Signed-off-by: Kevin Klues <kklues@nvidia.com>
Without this fix, the algorithm may decide to allocate "remainder" CPUs from a
NUMA node that has no more CPUs to allocate. Moreover, it was only considering
allocation of remainder CPUs from NUMA nodes such that each NUMA node in the
remainderSet could only allocate 1 (i.e. 'cpuGroupSize') more CPUs. With these
two issues in play, one could end up with an accounting error where not enough
CPUs were allocated by the time the algorithm runs to completion.

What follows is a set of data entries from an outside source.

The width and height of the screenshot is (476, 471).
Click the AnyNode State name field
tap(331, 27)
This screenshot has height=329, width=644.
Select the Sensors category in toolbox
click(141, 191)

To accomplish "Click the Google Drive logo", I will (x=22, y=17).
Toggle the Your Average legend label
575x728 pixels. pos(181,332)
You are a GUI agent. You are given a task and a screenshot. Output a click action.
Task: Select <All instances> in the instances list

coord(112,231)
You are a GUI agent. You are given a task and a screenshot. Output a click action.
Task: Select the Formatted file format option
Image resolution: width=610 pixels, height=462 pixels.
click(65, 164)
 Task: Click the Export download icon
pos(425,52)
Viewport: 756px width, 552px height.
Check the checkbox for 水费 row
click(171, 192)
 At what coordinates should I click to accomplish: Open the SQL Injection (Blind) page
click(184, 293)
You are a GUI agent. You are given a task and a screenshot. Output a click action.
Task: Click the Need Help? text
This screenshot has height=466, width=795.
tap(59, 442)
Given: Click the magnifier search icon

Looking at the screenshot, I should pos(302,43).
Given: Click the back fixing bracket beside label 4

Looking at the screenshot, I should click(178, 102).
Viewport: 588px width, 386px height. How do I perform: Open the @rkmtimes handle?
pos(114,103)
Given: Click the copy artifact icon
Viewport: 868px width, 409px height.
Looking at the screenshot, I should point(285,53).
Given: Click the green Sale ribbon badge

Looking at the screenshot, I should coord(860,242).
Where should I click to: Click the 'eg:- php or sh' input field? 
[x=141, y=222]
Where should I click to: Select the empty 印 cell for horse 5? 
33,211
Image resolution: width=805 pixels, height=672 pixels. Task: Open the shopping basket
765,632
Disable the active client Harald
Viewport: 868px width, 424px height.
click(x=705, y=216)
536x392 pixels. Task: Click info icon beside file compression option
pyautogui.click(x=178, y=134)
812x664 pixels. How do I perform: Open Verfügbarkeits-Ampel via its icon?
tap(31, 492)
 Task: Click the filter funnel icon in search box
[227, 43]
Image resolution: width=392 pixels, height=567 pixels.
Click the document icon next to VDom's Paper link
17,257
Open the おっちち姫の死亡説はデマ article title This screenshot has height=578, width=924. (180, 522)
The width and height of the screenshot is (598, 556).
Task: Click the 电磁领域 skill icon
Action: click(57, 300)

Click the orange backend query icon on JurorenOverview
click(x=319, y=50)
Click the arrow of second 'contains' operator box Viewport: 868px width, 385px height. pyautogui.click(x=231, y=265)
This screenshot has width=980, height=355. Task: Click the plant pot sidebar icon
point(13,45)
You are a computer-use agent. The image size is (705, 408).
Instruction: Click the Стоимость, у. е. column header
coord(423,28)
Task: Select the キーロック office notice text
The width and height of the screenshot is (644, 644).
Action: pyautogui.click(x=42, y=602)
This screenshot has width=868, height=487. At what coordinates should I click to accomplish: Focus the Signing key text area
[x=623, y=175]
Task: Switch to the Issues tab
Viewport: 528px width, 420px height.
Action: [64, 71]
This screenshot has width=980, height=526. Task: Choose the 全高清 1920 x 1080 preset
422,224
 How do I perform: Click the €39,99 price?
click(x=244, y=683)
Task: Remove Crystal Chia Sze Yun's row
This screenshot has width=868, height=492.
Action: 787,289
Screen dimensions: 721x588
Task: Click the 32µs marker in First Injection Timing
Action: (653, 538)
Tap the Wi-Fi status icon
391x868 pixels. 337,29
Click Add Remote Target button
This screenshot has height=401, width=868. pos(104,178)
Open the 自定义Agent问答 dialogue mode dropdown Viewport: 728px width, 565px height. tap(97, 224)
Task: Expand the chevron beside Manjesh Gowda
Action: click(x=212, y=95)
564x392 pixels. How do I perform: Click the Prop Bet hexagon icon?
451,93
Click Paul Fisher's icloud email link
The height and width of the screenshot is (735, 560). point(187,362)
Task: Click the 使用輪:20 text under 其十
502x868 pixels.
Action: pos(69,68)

The updated algorithm will now omit any NUMA nodes that have 0 CPUs left from
the set of NUMA nodes considered for allocating remainder CPUs. Additionally,
we now consider *all* combinations of nodes from the remainder set of size
1..len(remainderSet). This allows us to find a better solution if allocating
CPUs from a smaller set leads to a more balanced allocation. Finally, we loop
through all NUMA nodes 1-by-1 in the remainderSet until all rmeainer CPUs have
been accounted for and allocated. This ensure that we will not hit an
accounting error later on because we explicitly remove CPUs from the remainder
set until there are none left.
A follow-on commit adds a set of unit tests that will fail before these
changes, but succeeds after them.
Signed-off-by: Kevin Klues <kklues@nvidia.com>
Previously the algorithm was too restrictive because it tried to calculate the
minimum based on the number of *available* NUMA nodes and the number of
*available* CPUs on those NUMA nodes. Since there was no (easy) way to tell how
many CPUs an individual NUMA node happened to have, the average across them was
used. Using this value however, could result in thinking you need more NUMA
nodes to possibly satisfy a request than you actually do.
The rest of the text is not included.